Seeking advice on choosing an appropriate networking model for my game

Godot Version

4.6

Question

Hello everyone. I come with a question which is bothering
me lately. I am building a suite of word mini games. When first
starting this project, I thought its going to be fun when playing by
yourself – I am type of a player who plays mostly single player
things. However the more my friends tested the games, the more obvious
it became that they want a multiplayer version of the suite so I
started researching on how to best implement it. Here are the
requirements I have outlined for my project.

  • Quick registration: no E-Mail, no phone number, just user name and
    password (for playing with friends and saving scores).
  • Central server: the target audience for my game should not be
    expected to know how to forward ports or host a reverse proxy just to
    play some word games with friends or strangers online.
  • Room based design: every player should be able to do the following:
    • Create their own room (possibly password-protected).
    • (optional) invite other online players to the room.
      Room administrator should be able to start the game when a
      sufficient number of peers is connected.

The research

Before asking here I have decied to do some research. My ability is
very limited but I have outlined 3 paths I could follow.

High level multiplayer

It seems like the easiest option. Its built-in, supports high variety
of nodes and the setup overheat is minimal. However there are some
gripes with it, of which the biggest one is that, from what I have
found in the docs its UDP only. Since my games are turn based, sending
only text I don’t think UDP is a good idea.

Lov level network abstraction

I can implement most of the game state myself, however then I am
risking my player’s security. I have never written a multiplayer game
before, and I know there are many ways an attacker can exploit my lack
of skill to attack my players.

Server in another framework

I am very familiar with Swift and Vapor. I could write my server in
Vapor (using Websocket) and make my game connect to this server. The
manual state management is still up on me, but I decrease the risk of
making a mistake because I use a familiar framework, however, I want
to become really good at Godot and making a substantial part of my
game in another framework won’t help with that.
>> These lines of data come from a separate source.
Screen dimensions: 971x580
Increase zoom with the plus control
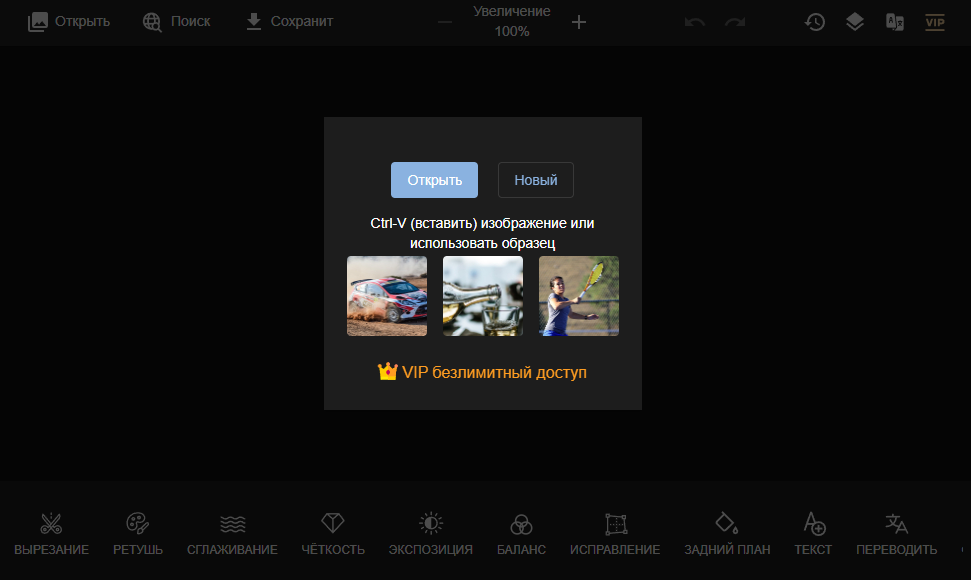579,21
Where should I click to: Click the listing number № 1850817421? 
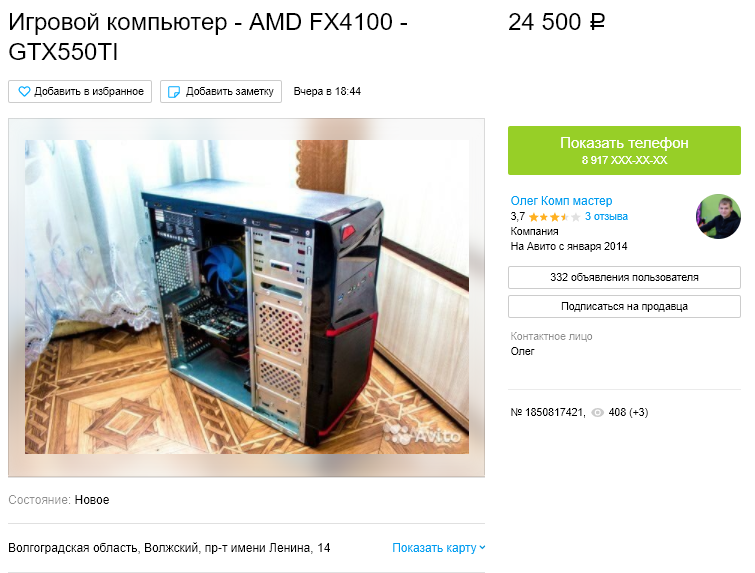[547, 413]
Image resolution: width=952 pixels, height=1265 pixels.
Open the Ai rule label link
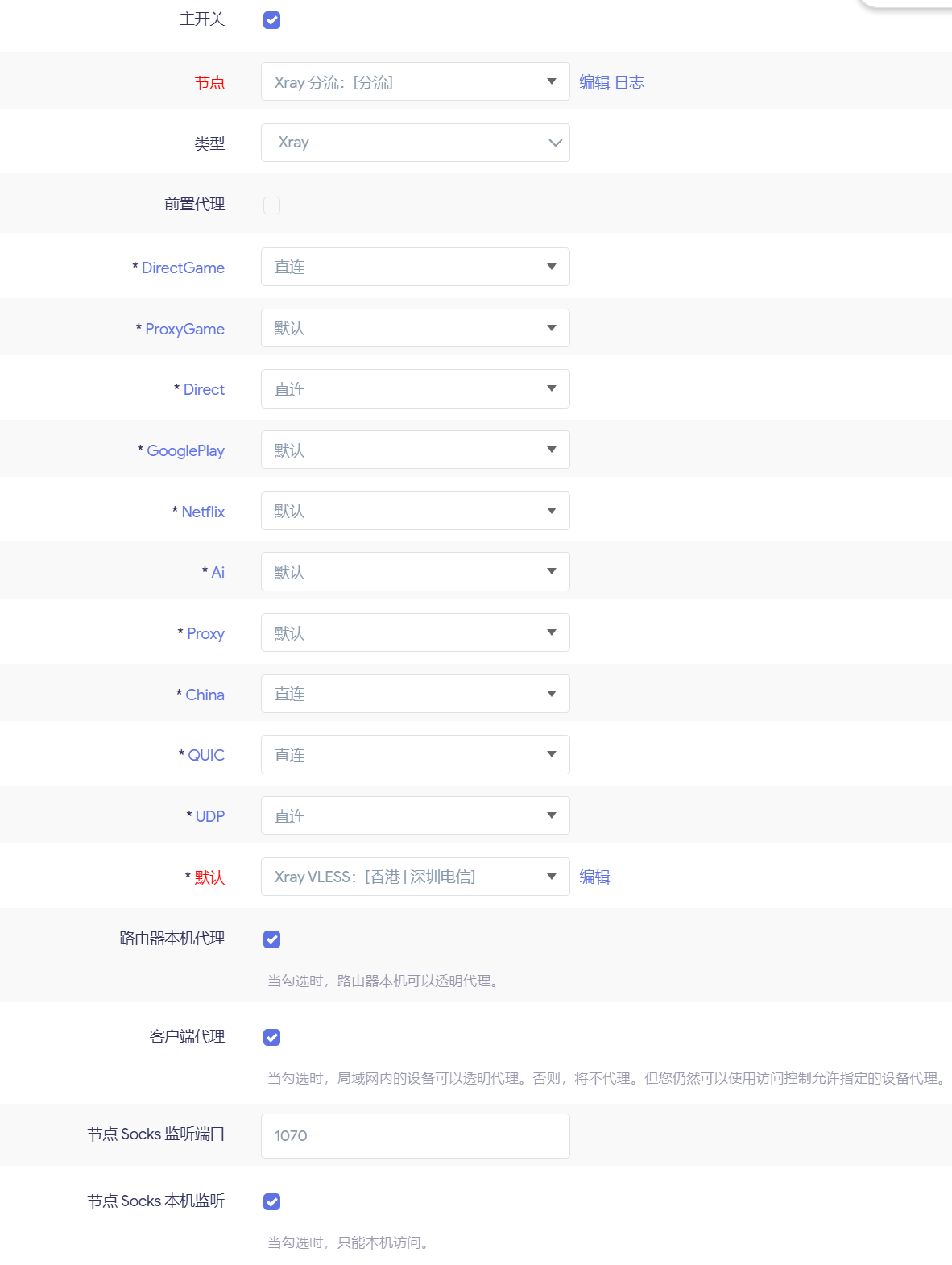(217, 572)
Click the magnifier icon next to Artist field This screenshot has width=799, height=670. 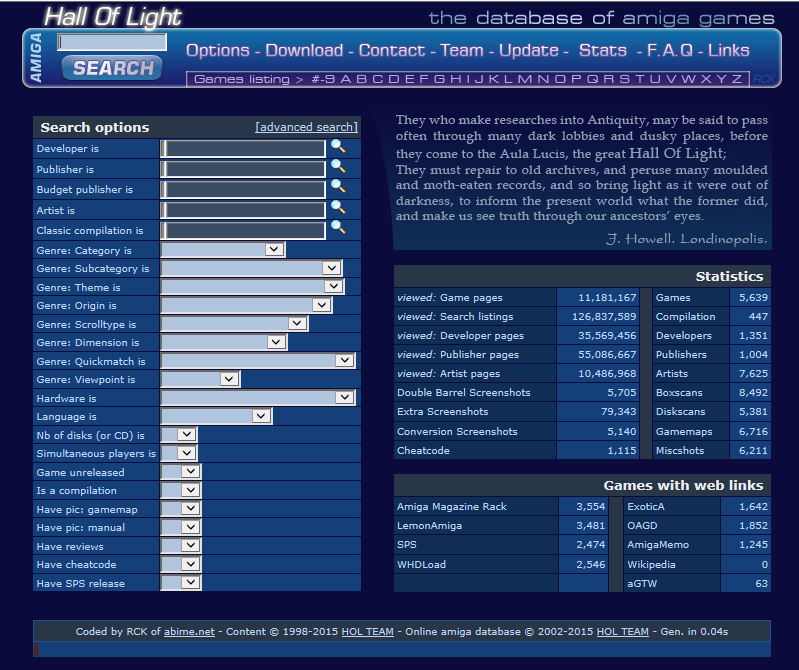[x=338, y=208]
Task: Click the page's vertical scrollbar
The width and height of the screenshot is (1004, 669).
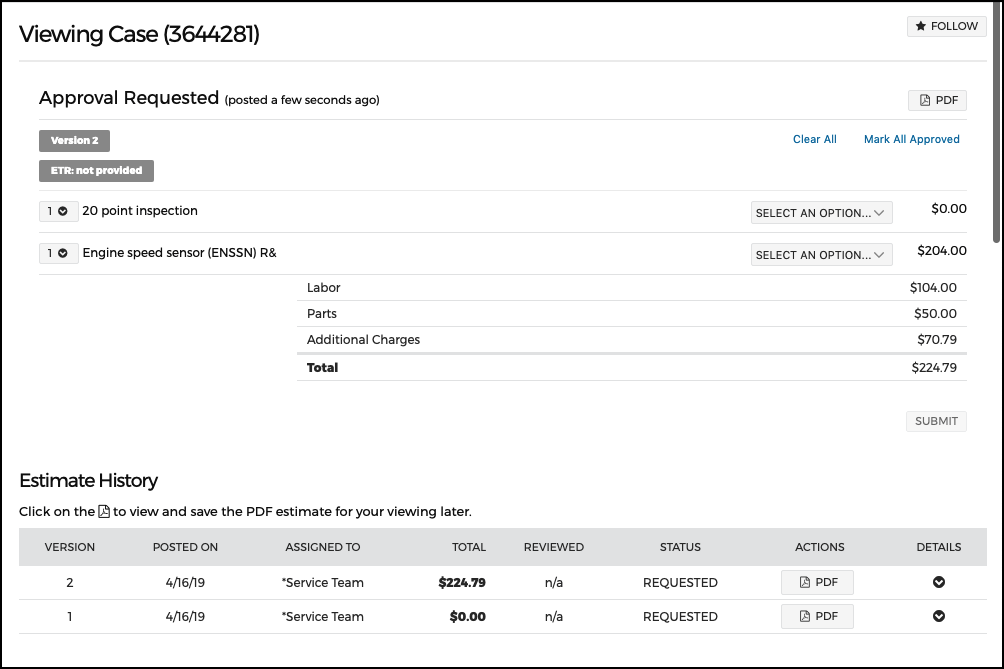Action: [996, 122]
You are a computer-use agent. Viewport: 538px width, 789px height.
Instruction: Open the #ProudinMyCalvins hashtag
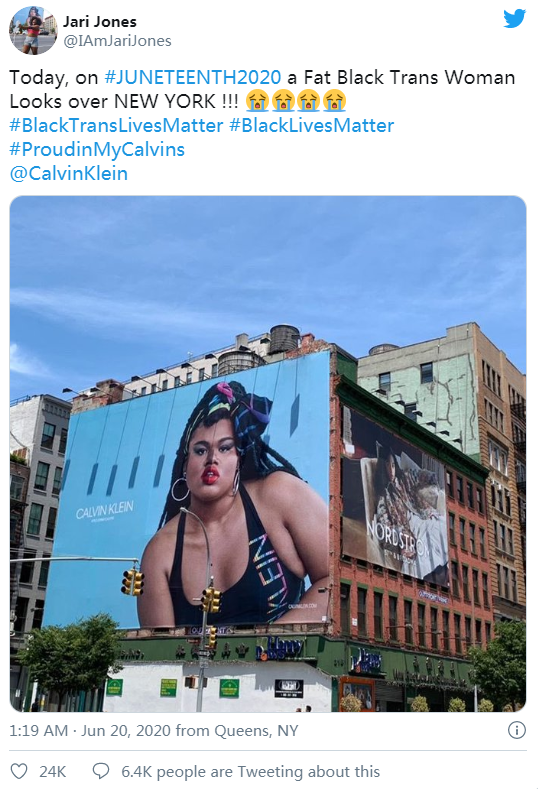click(97, 149)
I would like to ask you, which path should I choose and why? And where
can I learn?

What platform are you planning to ship on? Various platforms have ready-made systems for this; Apple stuff has GameCenter, for example.

GameCenter isn’t great (or at least, it wasn’t the last time I messed with it, but I suppose it’s been over a decade…), but it’s fairly plug & play for the kind of thing you need, and it makes the server be someone else’s problem.

On the other hand, if you want something that’s not tied to a specific platform…

UDP isn’t a problem, particularly, and has some advantages even in a turn-based setup. In particular:

  • no head blocking, so if a packet gets lost it doesn’t stall everything; in a spotty network situation, this can help even for turn-based games
  • no connection, so you can hang everything off one socket

There are other options, though; depending on how long your turns are, you could use email, SMS or platform notifications to deliver turns.

The big thing is, if you’re making your own server with matchmaking and such, you’re going to discover that you’ve become responsible for content moderation, user name moderation, banning and harassment management… a handful of jerks and griefers can cause problems all out of proportion to their number, and those problems get to be yours.

Hi, I plan to ship on Windows and macOS. Now you got me scared, how other simple games do it? I didn’t know that UDP has such advantages. My turns are rather quick – 10 minutes at most.

I think there are some frameworks out there for it, but I haven’t tried them myself; I’ve used GameCenter on iOS (which is… okay… if everyone is on apple platforms, but I don’t think works anywhere else) and adhoc stuff on Nintendo DS (which is also platform-specific and also very localized). I’ve been involved with larger networked projects, but someone else handled the infrastructure for those, and I know a lot of effort went into content moderation.

Any place someone could create an image or type some text, including places like user names, you have to be careful.

You also generally want to make it so that any decisions that could affect who wins are made on the server, if you can; if my machine tells you what I rolled, I can make my machine lie and always roll perfectly.

Assuming your turns are relatively simple, you can probably pack all the info needed into a single UDP packet. The “safe” size for a UDP packet is generally ~1400 or so bytes or less, for a variety of reasons; look for UDP MTU if you want details. You can use that to encode action requests for the server to resolve, and the server can send out update packets.

Personally, I’d probably put a simple header on the packet that was (say) an opcode (what kind of packet is this?), a turn index, a source id (one of the players? the server?), and a data size in bytes. I’d probably put a flag field in too, maybe pad it out to some power of two number of bytes.

Websockets would work fine too; they have the head blocking problem (under the hood it’s largely a framing mechanism layered on TCP), but most of the time that should be fine. In practice what it means is occasionally someone on a lossy network connection winds up stuck.